I've never encountered the surname of Castaigne before. Castiglione, yes, but Castaigne, no. It appears to be French in origin? But since this story takes place in the USA, I didn't concern myself with trying to give it a proper French pronunciation. It's well known that English-speakers don't do foreign :-P

Traducer: one who attacks the reputation of another by slander or libel.

The pictures used are:

Chapter 1: Hildred Castaigne reading The King in Yellow, by Tucker Sherry (a.k.a. AmazingMoondog), used here under the Creative Commons Attribution-ShareAlike 4.0 International license (https://creativecommons.org/licenses/by-sa/4.0/deed.en).

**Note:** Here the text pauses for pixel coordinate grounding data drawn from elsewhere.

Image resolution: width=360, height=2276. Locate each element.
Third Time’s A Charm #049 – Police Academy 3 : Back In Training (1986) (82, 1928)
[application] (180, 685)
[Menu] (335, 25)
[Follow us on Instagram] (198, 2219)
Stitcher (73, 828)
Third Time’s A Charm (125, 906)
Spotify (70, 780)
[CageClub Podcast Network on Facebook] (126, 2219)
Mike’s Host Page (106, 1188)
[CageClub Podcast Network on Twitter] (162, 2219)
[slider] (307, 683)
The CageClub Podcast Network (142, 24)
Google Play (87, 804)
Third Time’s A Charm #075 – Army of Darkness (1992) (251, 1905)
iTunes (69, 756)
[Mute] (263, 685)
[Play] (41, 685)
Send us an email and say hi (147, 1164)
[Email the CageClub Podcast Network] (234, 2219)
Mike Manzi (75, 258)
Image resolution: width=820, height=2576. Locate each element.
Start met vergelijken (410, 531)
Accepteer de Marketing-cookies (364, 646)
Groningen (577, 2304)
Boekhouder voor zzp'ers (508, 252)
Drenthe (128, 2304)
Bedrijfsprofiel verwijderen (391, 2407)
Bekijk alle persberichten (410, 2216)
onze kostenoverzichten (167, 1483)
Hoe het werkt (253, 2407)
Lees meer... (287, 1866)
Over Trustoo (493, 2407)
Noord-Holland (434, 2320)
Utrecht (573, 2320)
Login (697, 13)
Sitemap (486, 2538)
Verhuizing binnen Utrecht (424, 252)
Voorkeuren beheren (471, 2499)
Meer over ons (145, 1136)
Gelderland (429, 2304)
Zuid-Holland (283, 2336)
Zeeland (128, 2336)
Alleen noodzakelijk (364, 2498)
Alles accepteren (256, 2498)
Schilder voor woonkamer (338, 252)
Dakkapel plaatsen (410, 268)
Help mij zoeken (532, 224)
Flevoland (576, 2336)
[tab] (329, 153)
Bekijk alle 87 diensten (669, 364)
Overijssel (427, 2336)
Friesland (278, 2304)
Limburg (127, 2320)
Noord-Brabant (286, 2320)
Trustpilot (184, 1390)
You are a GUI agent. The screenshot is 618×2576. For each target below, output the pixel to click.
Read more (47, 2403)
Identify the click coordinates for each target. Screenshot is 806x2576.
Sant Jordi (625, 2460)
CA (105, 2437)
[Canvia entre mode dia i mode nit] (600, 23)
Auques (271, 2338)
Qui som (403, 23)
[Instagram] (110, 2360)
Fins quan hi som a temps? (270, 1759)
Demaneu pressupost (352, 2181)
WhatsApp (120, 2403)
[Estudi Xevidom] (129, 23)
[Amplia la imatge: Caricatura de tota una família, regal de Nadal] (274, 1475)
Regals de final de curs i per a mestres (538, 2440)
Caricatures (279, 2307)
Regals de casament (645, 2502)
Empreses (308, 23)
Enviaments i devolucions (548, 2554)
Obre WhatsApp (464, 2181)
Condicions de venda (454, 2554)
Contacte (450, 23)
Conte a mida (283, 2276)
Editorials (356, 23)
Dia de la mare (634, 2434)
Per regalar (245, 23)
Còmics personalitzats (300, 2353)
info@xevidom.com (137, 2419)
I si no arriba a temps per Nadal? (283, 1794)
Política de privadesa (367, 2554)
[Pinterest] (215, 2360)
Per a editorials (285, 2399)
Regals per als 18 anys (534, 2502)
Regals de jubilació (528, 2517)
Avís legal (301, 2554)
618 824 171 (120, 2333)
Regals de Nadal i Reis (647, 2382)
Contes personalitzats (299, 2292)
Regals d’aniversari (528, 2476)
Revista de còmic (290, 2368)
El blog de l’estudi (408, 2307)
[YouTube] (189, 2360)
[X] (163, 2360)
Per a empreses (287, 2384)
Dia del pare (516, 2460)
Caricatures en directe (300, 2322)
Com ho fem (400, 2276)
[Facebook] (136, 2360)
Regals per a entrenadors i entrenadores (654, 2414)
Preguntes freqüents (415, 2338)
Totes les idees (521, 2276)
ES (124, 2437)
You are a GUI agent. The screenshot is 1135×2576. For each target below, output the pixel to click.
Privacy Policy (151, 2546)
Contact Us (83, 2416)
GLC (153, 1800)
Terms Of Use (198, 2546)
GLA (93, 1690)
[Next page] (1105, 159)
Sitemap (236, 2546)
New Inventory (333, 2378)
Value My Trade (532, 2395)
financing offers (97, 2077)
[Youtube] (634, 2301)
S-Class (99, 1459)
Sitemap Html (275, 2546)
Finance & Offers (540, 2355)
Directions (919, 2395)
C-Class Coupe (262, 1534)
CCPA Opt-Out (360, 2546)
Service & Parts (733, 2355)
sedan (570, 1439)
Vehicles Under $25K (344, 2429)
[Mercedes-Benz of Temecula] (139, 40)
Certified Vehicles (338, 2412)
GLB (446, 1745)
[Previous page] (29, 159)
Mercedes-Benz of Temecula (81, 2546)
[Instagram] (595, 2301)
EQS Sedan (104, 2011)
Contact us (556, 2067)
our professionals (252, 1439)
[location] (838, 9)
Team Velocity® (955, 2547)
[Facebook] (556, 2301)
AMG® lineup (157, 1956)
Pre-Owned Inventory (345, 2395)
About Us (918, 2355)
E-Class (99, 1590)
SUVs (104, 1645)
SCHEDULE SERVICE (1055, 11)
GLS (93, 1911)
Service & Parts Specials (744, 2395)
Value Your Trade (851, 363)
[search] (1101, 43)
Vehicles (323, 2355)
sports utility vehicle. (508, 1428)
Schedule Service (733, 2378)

Chapter 2: Photo of the statue of Garibaldi in Washington Square, taken Dec 29, 1936. In the alternate history timeline of this story, this statue of Garibaldi was replaced with a statue of Peter Stuyvesant. Obviously no such picture exists, so this is what you get instead.

Chapter 3: The King in Yellow by Propnomicon, used here under the Creative Commons Attribution-NonCommercial-ShareAlike 3.0 Unported license (https://creativecommons.org/licenses/by-nc-sa/3.0/).

To follow along: https://gutenberg.org/files/8492/8492-h/8492-h.htm#THE_REPAIRER_OF_REPUTATIONS

There's a sentence in chapter 3 there "As he advanced his, eyebrows contracted, and his lips seemed to form the word 'rubbish.' That's how it is phrased, I didn't read it wrong. I checked multiple sources, they all have that wording. I'm guessing there is a missing word 'eyes' - "As he advanced his eyes...", but I couldn't be 100% sure, so I left it as written, even though it is obviously wrong.